Control of cloned gene expression by promoter inversion in vivo: construction of improved vectors with a multiple cloning site and the Ptac promoter.

We have constructed three gene-expression plasmids which contain (an) invertible promoter(s) and a multiple cloning site. We used either the plac promoter or the ptac-plac tandem promoters, the latter directing a more than fourfold increase in expression of the galK reporter gene in Escherichia coli host. All these plasmids were derived from the pNH7a expression plasmid of Podhajska et al. [Gene 40 (1985) 163-168]. Like pNH7a, these vectors have three novel properties: (i) in the 'OFF phase', the promoter is facing away from the gene to be expressed, (ii) the 'ON phase' is attained by the rapid and efficient inversion of the promoter mediated by the phage lambda Int product and the flanking attP and attB sites, which have a divergent orientation, and (iii) only a short heat pulse is required for the efficient inversion of the promoter and switching from the OFF to the ON phase.

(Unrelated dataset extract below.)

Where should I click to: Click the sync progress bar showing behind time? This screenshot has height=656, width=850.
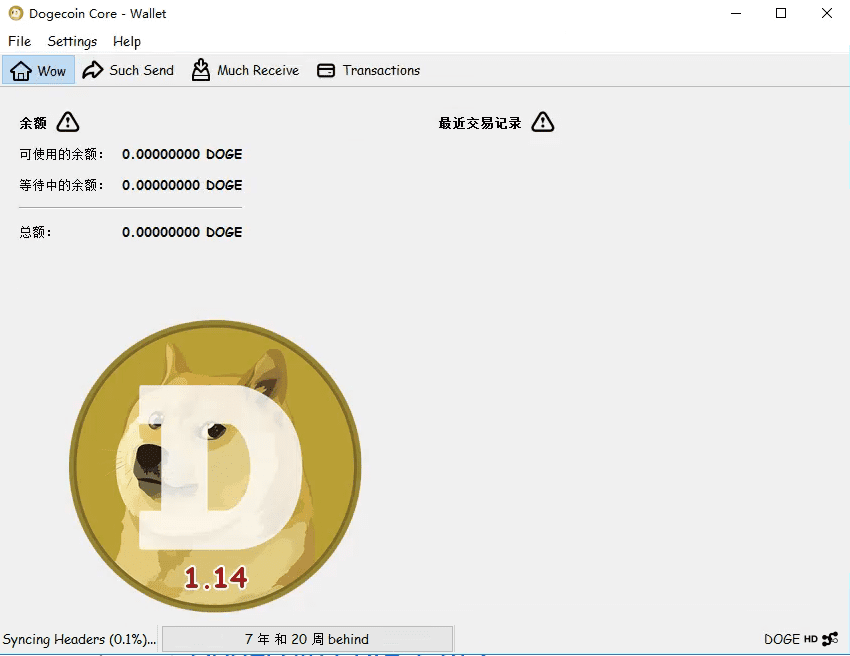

As for the pNH7 a vector, the present plasmids contain the nut-N transcriptional antitermination system, which permits efficient gene expression even if terminator(s) happen to be present between the promoter(s) and the expressed gene. The promoter inversion is rapid and over 95% efficient, as assayed by restriction analysis and galactokinase assay. Many genes could be conveniently cloned in the multiple cloning site, and then either kept totally silent or expressed in a rigidly controlled manner. Moreover, the pNH8, pNH16 and pNH18 plasmids, with already inverted promoters, could be used for expression of cloned genes, either in an unregulated manner or regulated by the lac repressor. They would be particularly useful for genes associated with terminators affecting their expression.